CT imaging plays a crucial role in radiotherapy planning. It provides detailed 3D anatomical information, allowing accurate localization of tumors and surrounding healthy tissues. This enables precise dose calculation and beam arrangement to maximize tumor control while minimizing exposure to normal organs.

• Simulation and planning: CT is the standard imaging method for radiotherapy planning, providing 3D anatomical data and information about positioning.
• Dose calculation: CT data provides electron density information, essential for dose modeling in treatment planning systems.
• Target volume delineation: Though it offers less soft tissue contrast than MRI, CT is sufficient for many tumor locations, such as lung or bone.
• Motion management: 4D-CT scans capture tumor motion (e.g., due to breathing) to ensure accurate dose delivery in thoracic and abdominal cancers.
• Image-guided radiotherapy: The Cone-Beam CT (CBCT) integrated into linear accelerators allows real-time verification of the patient’s positioning.
• Brachytherapy planning: Common in gynecological, prostate and head & neck cancers the CT helps localize applicators and nearby structures in internal radiation therapy.
• Follow-up and surveillance: Post-treatment CT is used for monitoring tumor response, detecting recurrence or complications and for evaluating radiation-induced changes in normal tissues.

What is an MRI scan?

The MRI (Magnetic Resonance Imaging) is another type of medical imaging device which uses magnetic fields and radio waves instead of X-rays. The radio waves interact with the hydrogen nuclei (protons) inside the body emitting signals that are detected and reconstructed into images. There are two key sequences – T1 and T2 – which are different for various tissue types (fat, water, muscle, tumor), producing the strong soft tissue contrast characteristic to this type of imaging.

Risk considerations

MRI is considered a safe imaging modality, primarily because it does not involve ionizing radiation. However, careful assessment is essential for patients with certain implants, such as pacemakers, cochlear implants, or prosthetic devices, as these may be incompatible with MRI technology. The procedure itself can be quite loud, and depending on the area being examined, it may last up to two hours.
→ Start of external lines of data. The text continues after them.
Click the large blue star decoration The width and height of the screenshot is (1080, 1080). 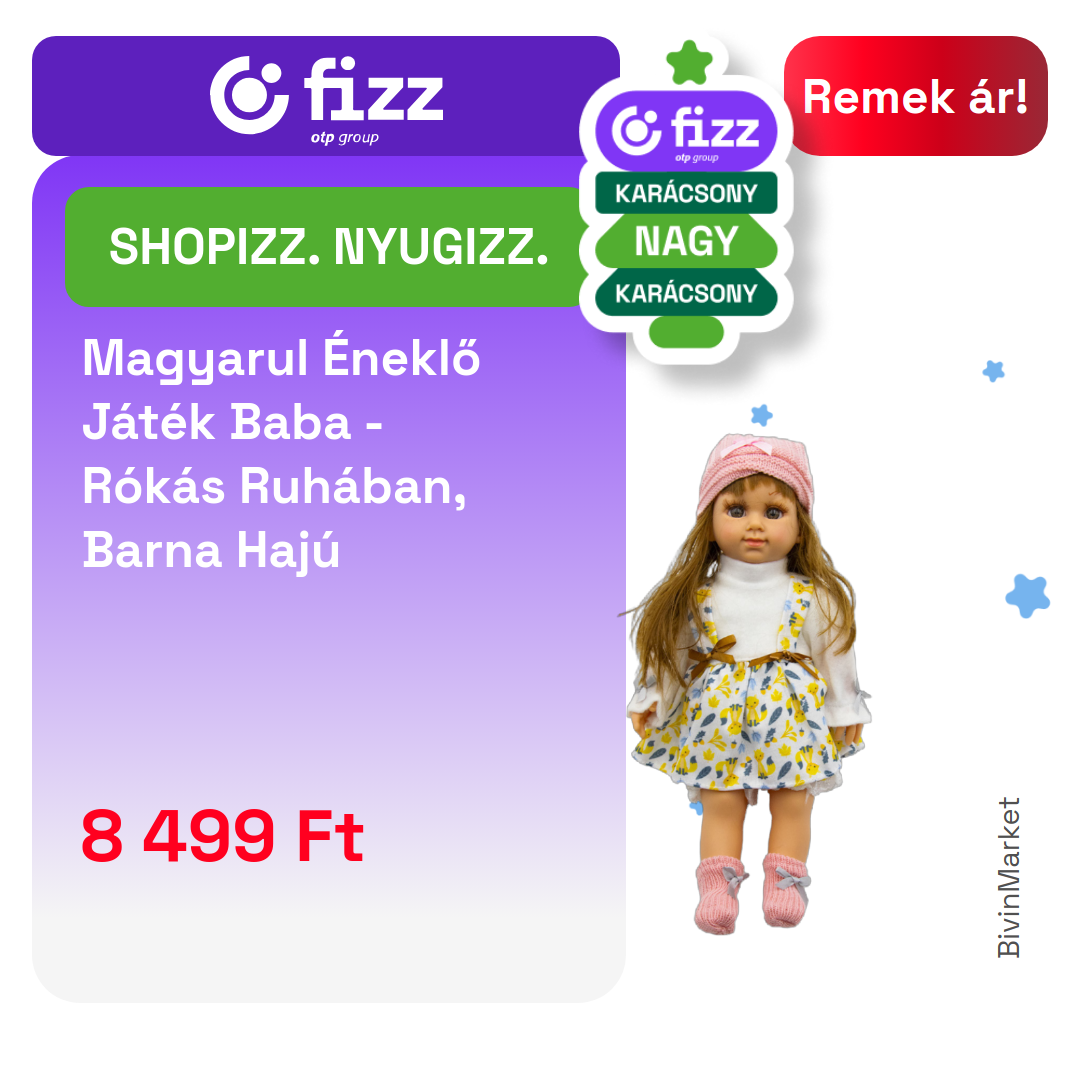(1028, 596)
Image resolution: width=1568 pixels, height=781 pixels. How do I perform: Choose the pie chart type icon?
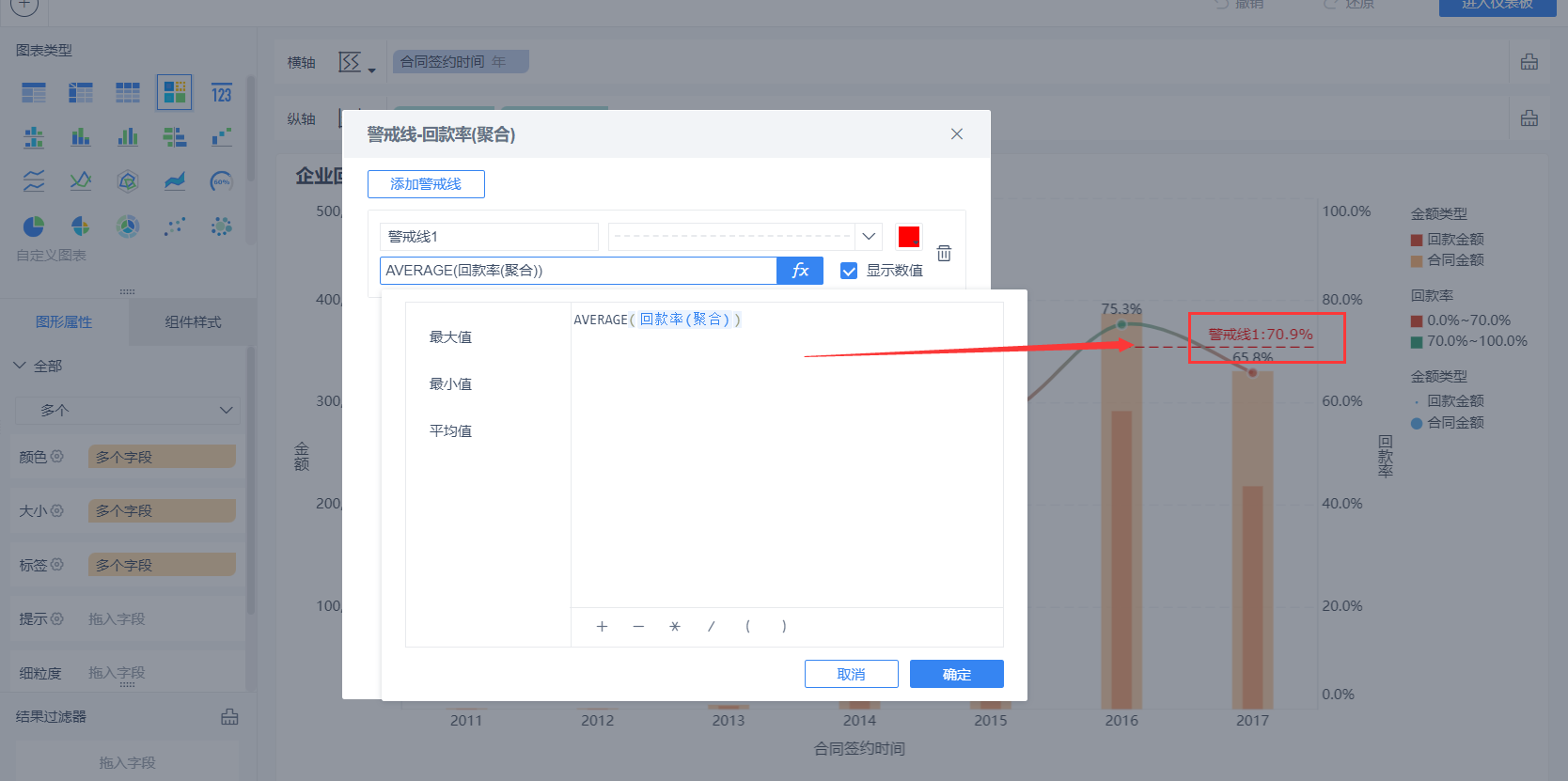[x=34, y=226]
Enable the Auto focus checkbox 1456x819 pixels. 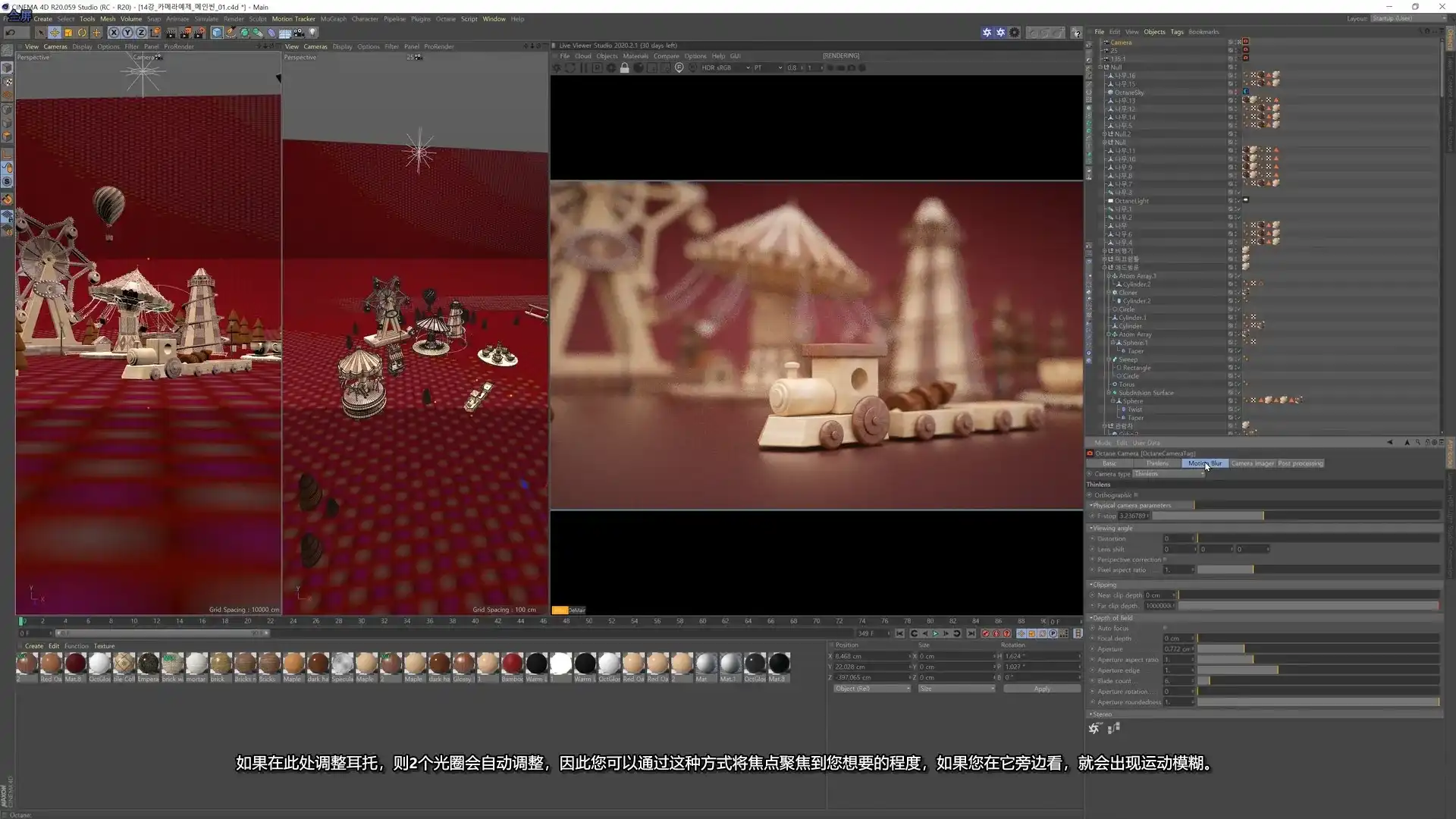1165,628
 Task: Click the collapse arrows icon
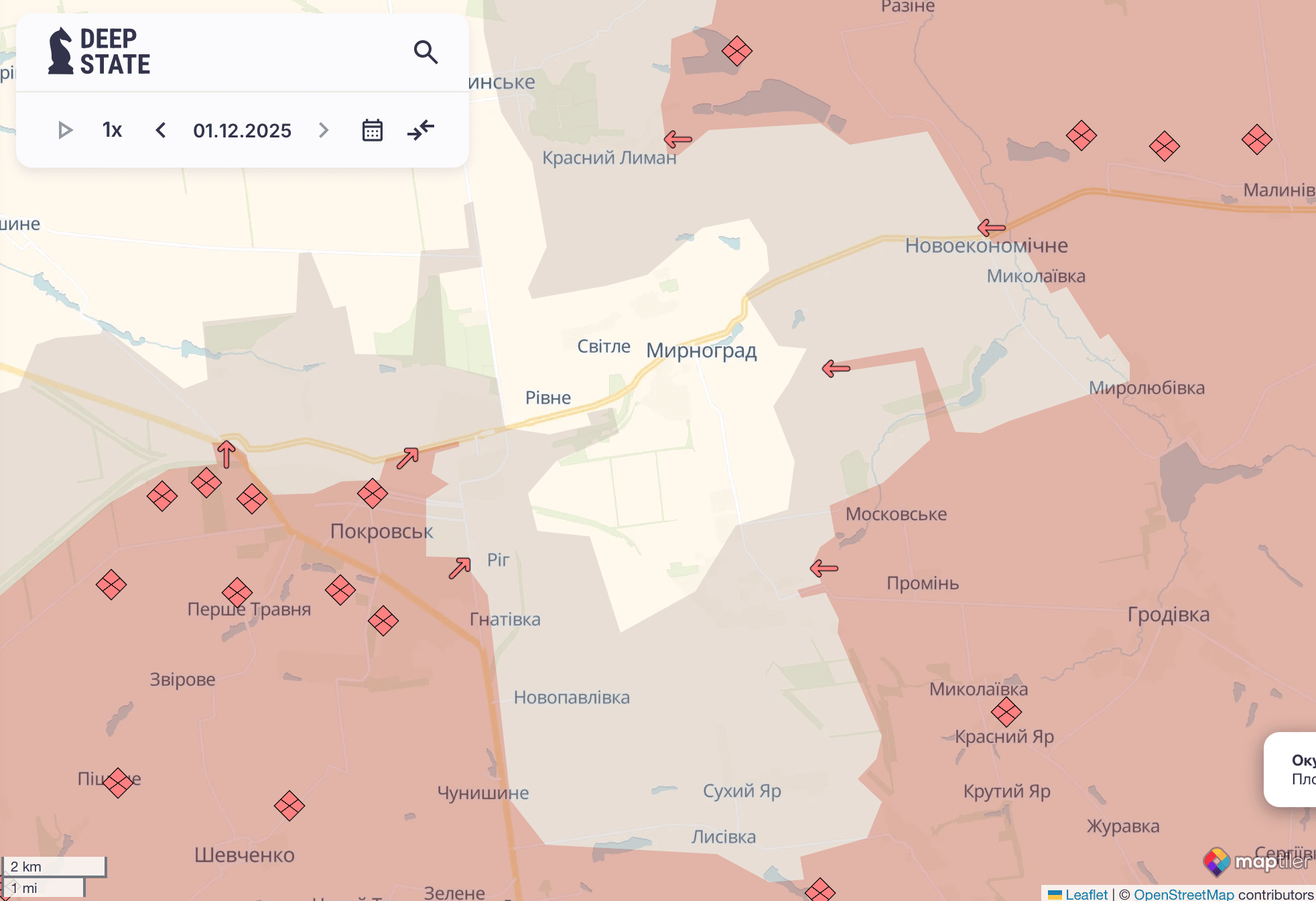421,130
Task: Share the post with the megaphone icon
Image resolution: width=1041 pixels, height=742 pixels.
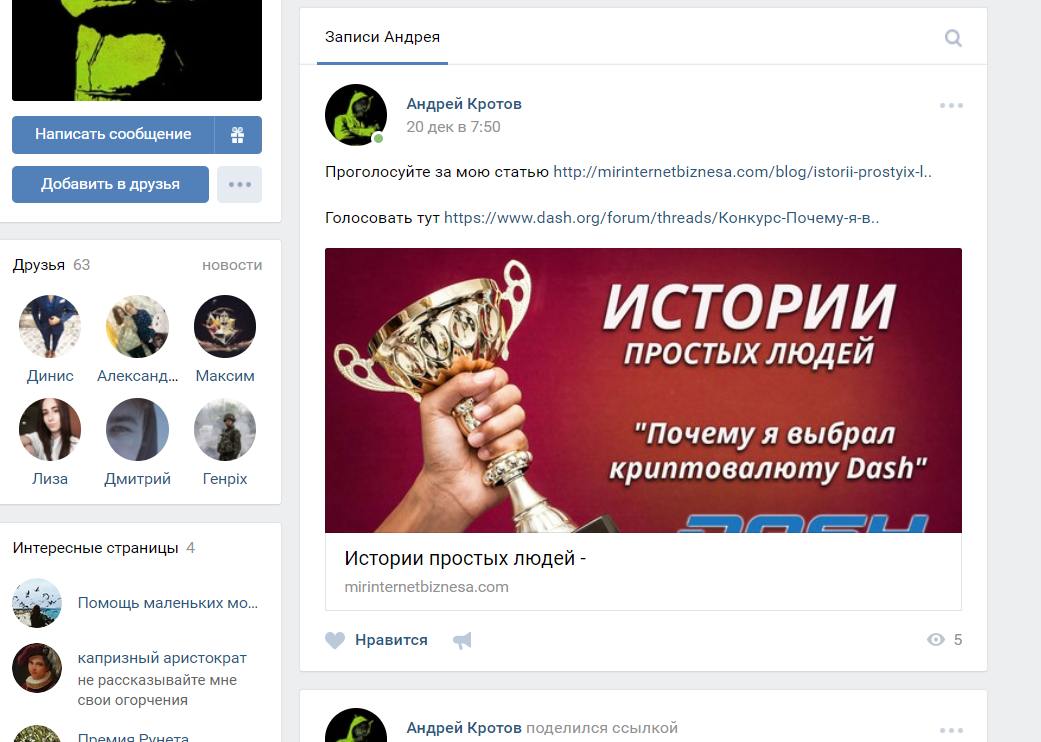Action: [462, 640]
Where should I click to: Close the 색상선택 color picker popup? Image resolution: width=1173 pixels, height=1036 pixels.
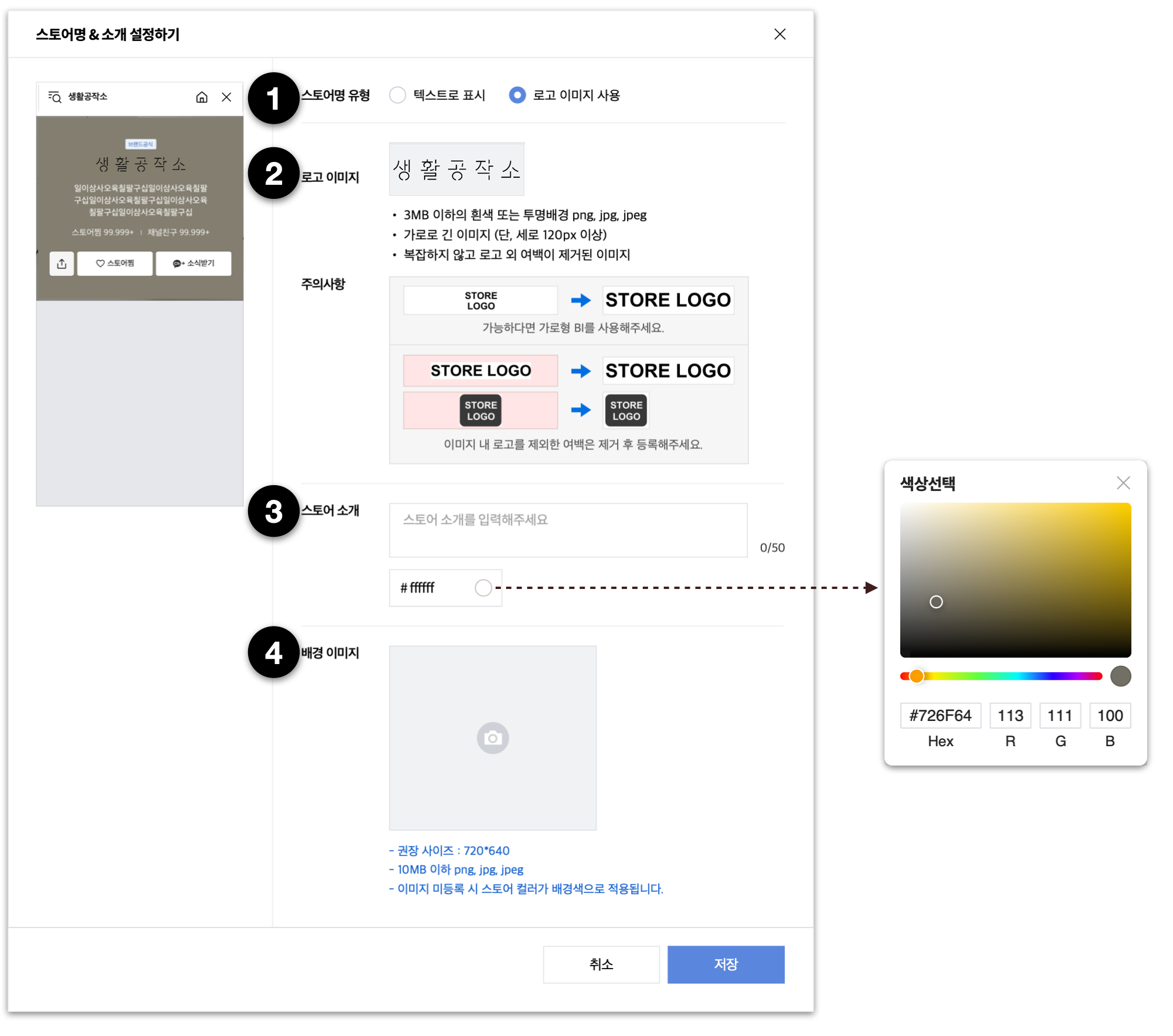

Clinical Use in Radiotherapy

• Tumor delineation: Because of the superior soft tissue contrast, the MRI is ideal for accurately outlining tumors particularly in brain, prostate, head and neck, pelvis and spine cancers.
• Biological targeting: MRI sequences can assess tumor cellularity, perfusion and hypoxia, which can guide dose escalation to more aggressive tumor regions.
• MRI-guided radiotherapy: With the recent development of MR-Linacs, real-time MRI guidance during treatment is possible.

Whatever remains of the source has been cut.